# [Source passage]
Option Agreements may be amended by the Committee consistent with the Plan,
but no such amendment shall be effective as to a Participant without the
Participant's consent unless the amendment operates solely to the benefit
of the Participant.

     5.3  OPTION PRICE.  The per share Option price shall not be less than
the Market Value on the date of the grant, unless the Committee concludes
that particular circumstances render a lesser Option price beneficial to
the Company.  The date of grant of an Option shall be the date the Option
is authorized by the Committee or such future date specified by the
Committee as the date for issuing the Option.

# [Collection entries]
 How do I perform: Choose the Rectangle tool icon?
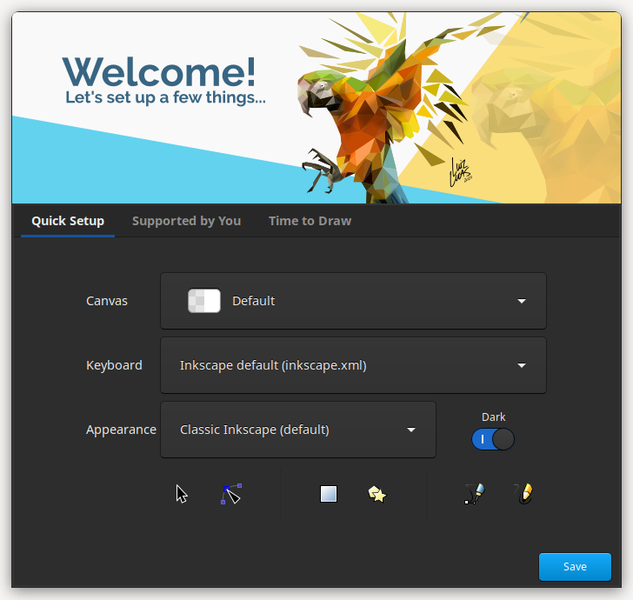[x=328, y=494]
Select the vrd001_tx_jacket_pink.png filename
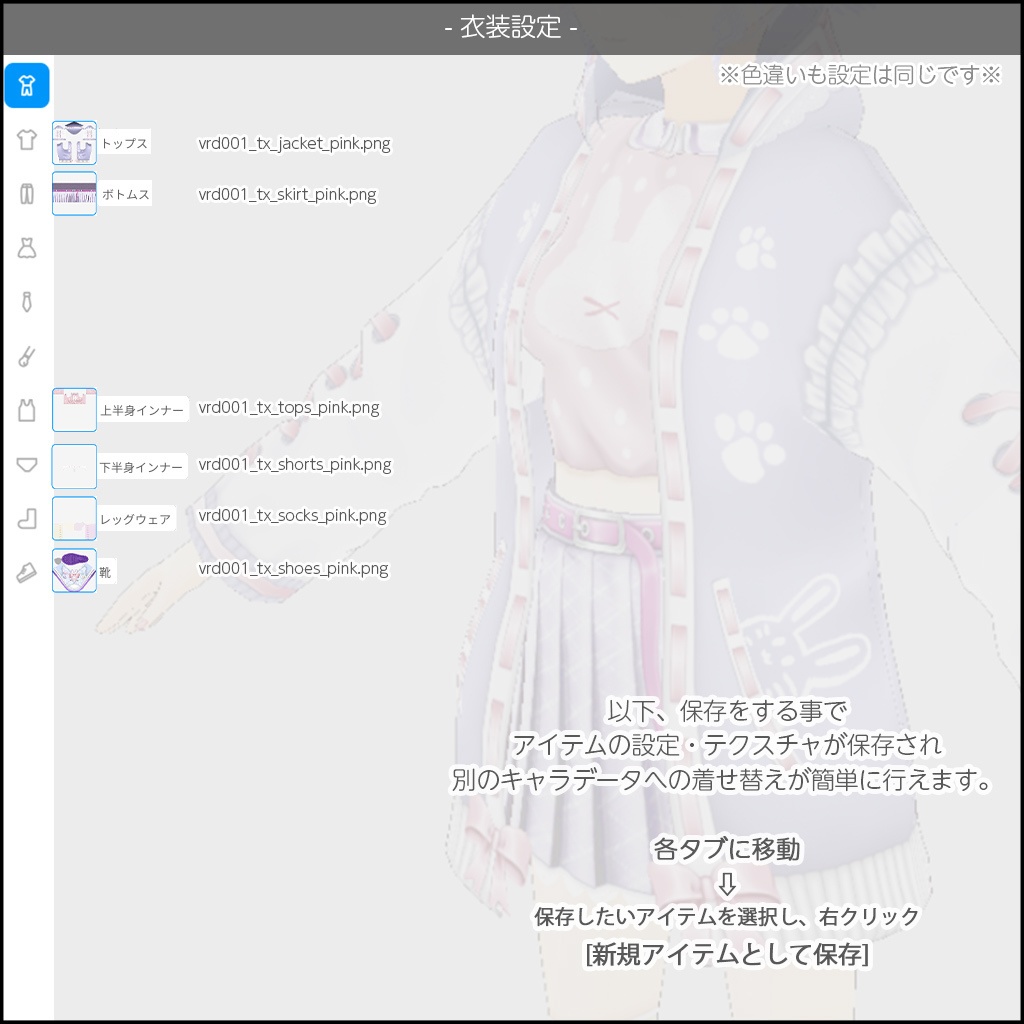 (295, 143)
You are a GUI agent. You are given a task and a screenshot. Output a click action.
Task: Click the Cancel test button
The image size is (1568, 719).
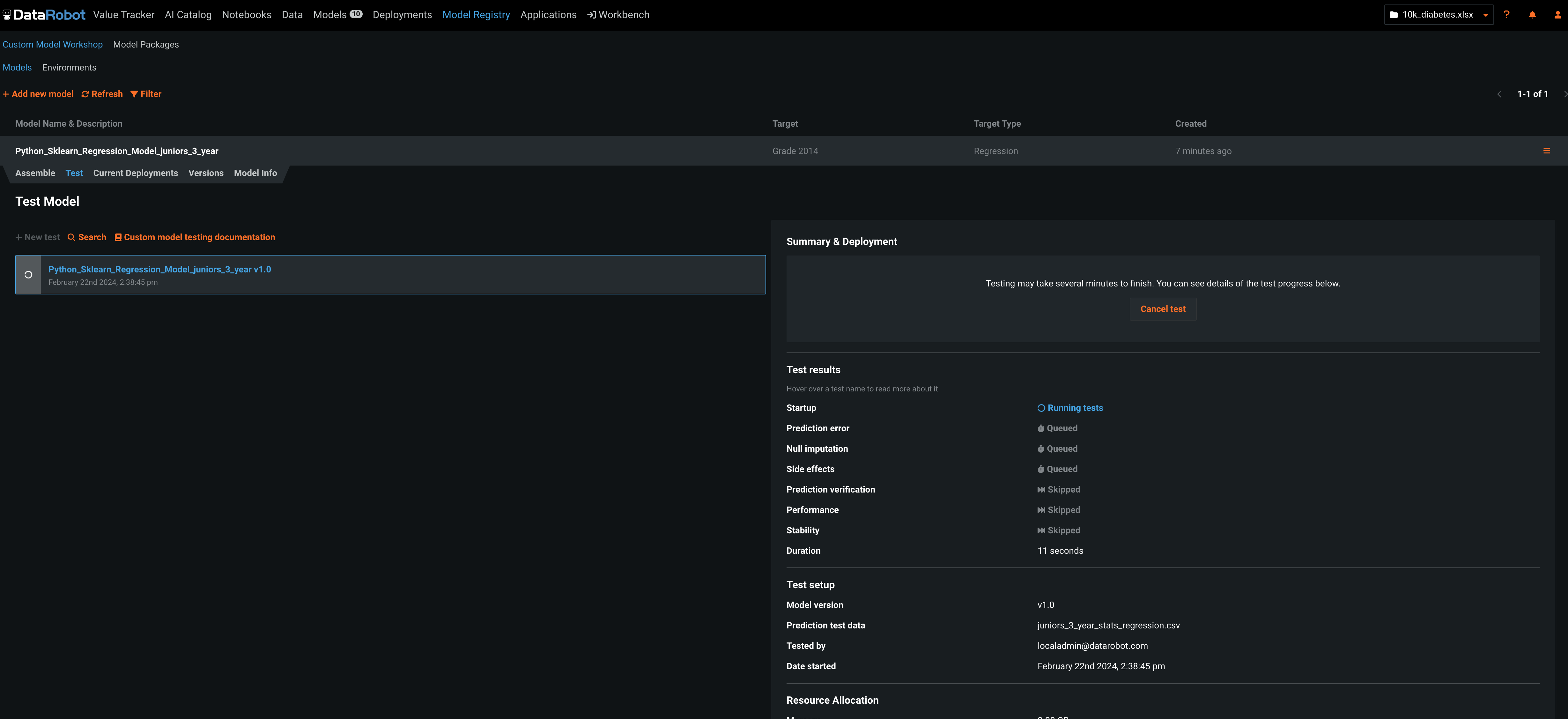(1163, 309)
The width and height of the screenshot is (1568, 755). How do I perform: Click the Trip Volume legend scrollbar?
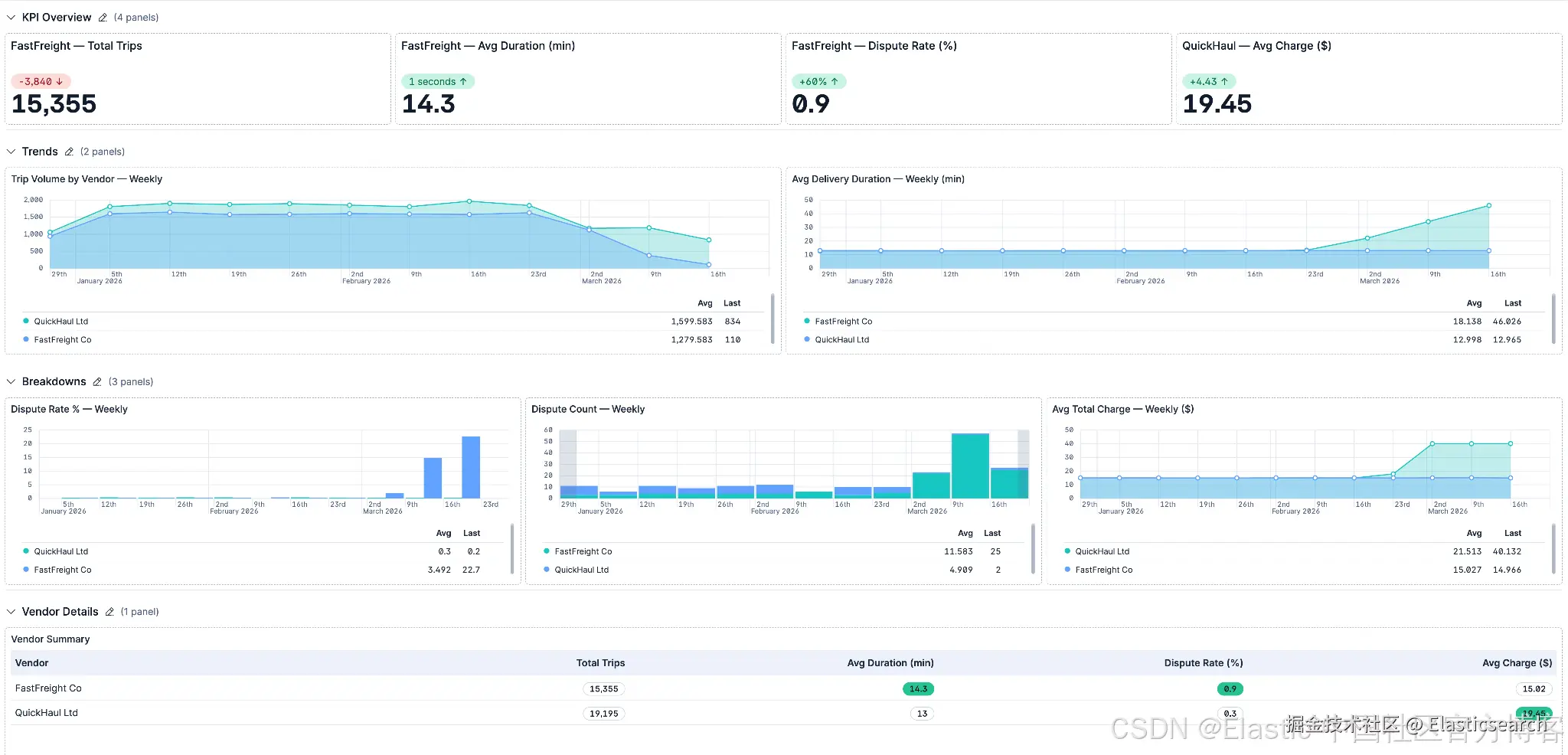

# [What the task requires]
Quote the stock option plan passage word for word, starting with "Option Agreements may" and going on through "issuing the Option.". The listing has no connection to the stock option plan passage.

# [Written answer]
Option Agreements may be amended by the Committee consistent with the Plan,
but no such amendment shall be effective as to a Participant without the
Participant's consent unless the amendment operates solely to the benefit
of the Participant.

     5.3  OPTION PRICE.  The per share Option price shall not be less than
the Market Value on the date of the grant, unless the Committee concludes
that particular circumstances render a lesser Option price beneficial to
the Company.  The date of grant of an Option shall be the date the Option
is authorized by the Committee or such future date specified by the
Committee as the date for issuing the Option.